WebRTC December 2025 meeting – 09 December 2025

Meeting minutes

Recording: https://www.youtube.com/watch?v=NUfd2YzfTXk

Slideset: https://docs.google.com/presentation/d/1YW1Ump4IFnQEkTVlgI5rEzJVuWycVSVDDqj3S0s__9k/ (archived PDF copy)

usermedia element 🎞︎

minh: the <geolocation> element seems to work well; <usermedia> is a bit more complex, we're iterating on it based on input from Jan-Ivar and feedback from adopters, in particular with regard to muting

Jan-Ivar: generally supportive; there are different versions of PEPC with fairly different shapes - we need to look at the details, to make sure we can have PEPC buttons that can replace existing buttons
… I suspect this WG might need to own the problem, should at least help

Youenn: confirming interest as shared in TPAC; still some concerns
… some aspects don't belong to WebRTC, but the interactions of <usermedia> with device enumeration would best be handled in this WG
… it would be good to understand how to work together on this
… I'm not sure we're ready to dive into all the details, esp since it's still evolving
… from what I've heard <geolocation> is about to ship in Chrome
… for <usermedia>, I really want the WebRTC WG to have input to it before it ships

Guido: mute/unmute is being added to the <usermedia> element - can you say more? can you share more about VC apps developers feedback on this?

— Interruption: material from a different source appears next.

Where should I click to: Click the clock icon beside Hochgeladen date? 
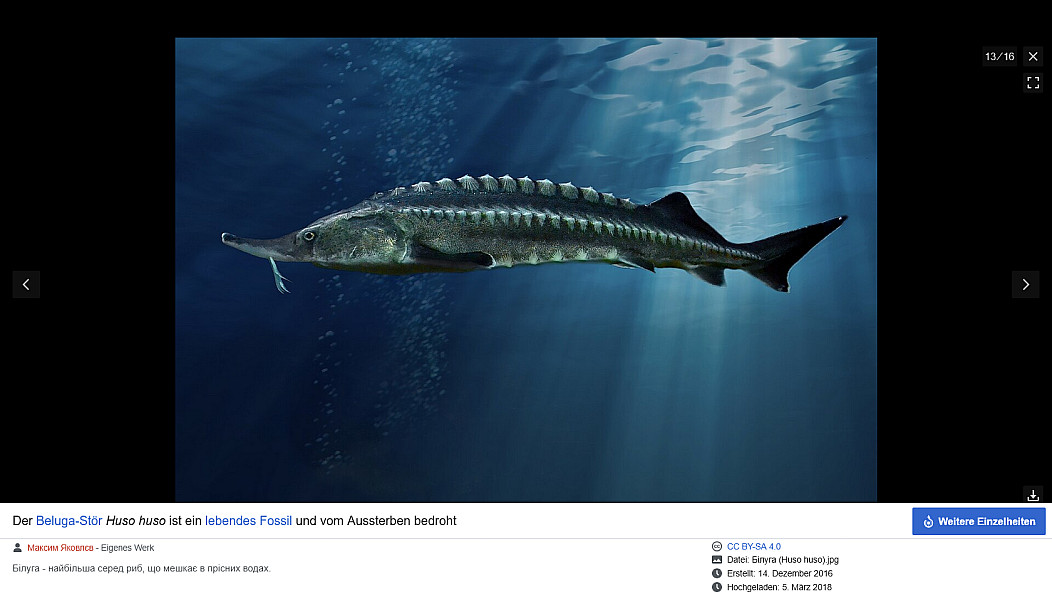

Thomas: when people click on <usermedia>, they get prompted for permission; then later it can be used to mute/unmute

Discussion on <usermedia> element in PEPC repo

Jan-Ivar: at Mozilla, we wanted the PEPC button to replace existing buttons in apps
… for <usermedia>, we identified the unmute/mute button as the most likely affordance (matching .enabled from a MST perspective)
… an alternative is relying on .muted state in MST (not under JS control)
… a bit of a double-edge sword: stronger user guarantees vs ways for developers to provide additional values (e.g. detect speak-on-mute)
… also, developers need to be on board with the approach, otherwise they can simply switch out to a regular button if the PEPC button is too restrictive

MinhLe: re pre-prompt vs in-app UI, this is mostly based on VC apps preferences which approach they take with PEPC

youenn: re mute and unmute, media session solves this, with different level of user gesture requirement
… if mute/unmute gets integrated with PEPC, the main difference would be the constraints under which this gets callable
… in media session, we felt that user gesture was sufficient for unmuting given that permission was granted previously - we only wanted to protect against e.g. a web page unmuting while hidden
… Device enumeration is a pain point for Web pages given differences among browsers - it would be great if PEPC could help solve that

Jan-Ivar: +1 to improving device selection (possibly making enumerateDevices less important)
… but maybe that's longer term

youenn: I'm thinking short term; is <usermedia> starting capture immediately? is it only giving permission for a potential later capture? how does it relate to device selection?

jan-ivar: my perspective is that it should be equivalent to a getUserMedia() call

youenn: so equivalent to a synchronous single-click getUserMedia
… would be good to compare how different UAs deal with these situations; Safari doesn't behave the same with or without user gesture

jan-ivar: another feedback we gave was a <microphone> / <camera> elements to avoid polymorphic buttons

guido: that doesn't allow for asking for both

jan-ivar: we could have <usermedia> for this, but making sure we keep types clear

guido: so 3 elements

jan-ivar: which is already the case, but hidden behind the type attribute

dom: we should discuss how to split the work - are there PEPC hooks that could help with this?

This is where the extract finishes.